Air Canada passengers are facing the prospect of travel disruption, after 65% of voting cabin crew union members rejected a tentative labour deal reached with the airline last month and gave notice to strike on Thursday (12:01 EDT).
In a news statement, the airline said it would operate a partial schedule, including Air Canada Express flights operated by regional partner airlines, including Jazz Air and Sky Regional Airlines.
It is the second time members of the Canadian Union of Public Employees (CUPE), which represents some 6,800 cabin crew at the airline, have voted against ratifying a tentative deal reached with the airline.
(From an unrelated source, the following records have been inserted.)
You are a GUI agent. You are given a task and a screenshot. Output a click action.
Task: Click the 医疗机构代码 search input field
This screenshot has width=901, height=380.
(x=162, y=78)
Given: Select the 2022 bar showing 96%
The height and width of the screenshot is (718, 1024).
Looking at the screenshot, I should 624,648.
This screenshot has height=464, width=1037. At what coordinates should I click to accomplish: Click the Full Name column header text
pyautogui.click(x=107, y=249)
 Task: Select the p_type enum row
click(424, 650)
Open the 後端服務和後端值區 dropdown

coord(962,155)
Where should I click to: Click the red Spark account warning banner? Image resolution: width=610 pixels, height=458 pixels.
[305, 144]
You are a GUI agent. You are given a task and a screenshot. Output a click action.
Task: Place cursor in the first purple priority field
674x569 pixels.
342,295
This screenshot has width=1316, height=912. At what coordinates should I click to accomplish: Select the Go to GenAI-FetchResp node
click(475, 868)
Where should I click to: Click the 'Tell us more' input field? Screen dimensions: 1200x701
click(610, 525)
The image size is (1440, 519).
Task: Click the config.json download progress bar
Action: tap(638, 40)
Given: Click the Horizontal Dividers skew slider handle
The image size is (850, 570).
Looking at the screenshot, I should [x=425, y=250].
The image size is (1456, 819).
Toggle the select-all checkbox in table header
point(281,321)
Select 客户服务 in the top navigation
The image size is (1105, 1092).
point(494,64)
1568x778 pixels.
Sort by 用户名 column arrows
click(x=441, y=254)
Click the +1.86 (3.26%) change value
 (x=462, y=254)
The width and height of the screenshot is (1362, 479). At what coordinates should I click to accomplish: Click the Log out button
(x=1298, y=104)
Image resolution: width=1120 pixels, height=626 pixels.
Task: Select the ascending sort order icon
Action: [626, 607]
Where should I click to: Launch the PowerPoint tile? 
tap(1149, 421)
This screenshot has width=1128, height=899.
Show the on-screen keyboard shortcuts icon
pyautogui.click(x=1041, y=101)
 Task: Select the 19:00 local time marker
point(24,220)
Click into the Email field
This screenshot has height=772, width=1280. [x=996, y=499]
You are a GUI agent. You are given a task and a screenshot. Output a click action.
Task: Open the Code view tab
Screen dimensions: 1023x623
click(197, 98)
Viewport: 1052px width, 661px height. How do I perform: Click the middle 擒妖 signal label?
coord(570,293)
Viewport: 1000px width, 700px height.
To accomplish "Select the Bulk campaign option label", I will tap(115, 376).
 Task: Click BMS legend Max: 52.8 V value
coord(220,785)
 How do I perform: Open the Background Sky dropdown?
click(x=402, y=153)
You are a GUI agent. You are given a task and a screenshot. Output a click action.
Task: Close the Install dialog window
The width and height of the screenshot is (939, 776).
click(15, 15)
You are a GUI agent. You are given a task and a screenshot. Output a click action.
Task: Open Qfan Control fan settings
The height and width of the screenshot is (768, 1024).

Duncan Dee, Air Canada’s executive vice president and chief operating officer said in a statement: “We are perplexed and disappointed that two tentative agreements negotiated in good faith with and unanimously recommended by the democratically elected representatives of our flight attendants have failed to be ratified.”
He added the airline is “hopeful” that disruption can be avoided.
The long-running dispute centres around cabin crew wages, pensions, working conditions and new hires.
Last month, the Canadian government said it would step in and introduce back-to-work legislation in the event of a strike, adding that a work stoppage would damage Canada’s already “fragile economy”.
Jeff Taylor, president of CUPE’s branch for Air Canada flight attendants, said: “We ask the federal government, in the strongest possible terms, to respect our right to collective bargaining and not intervene unilaterally in this dispute.”
Customers who have already bought tickets for travel in the next six days will be able to change their travel dates free of charge until December 15, the airline said.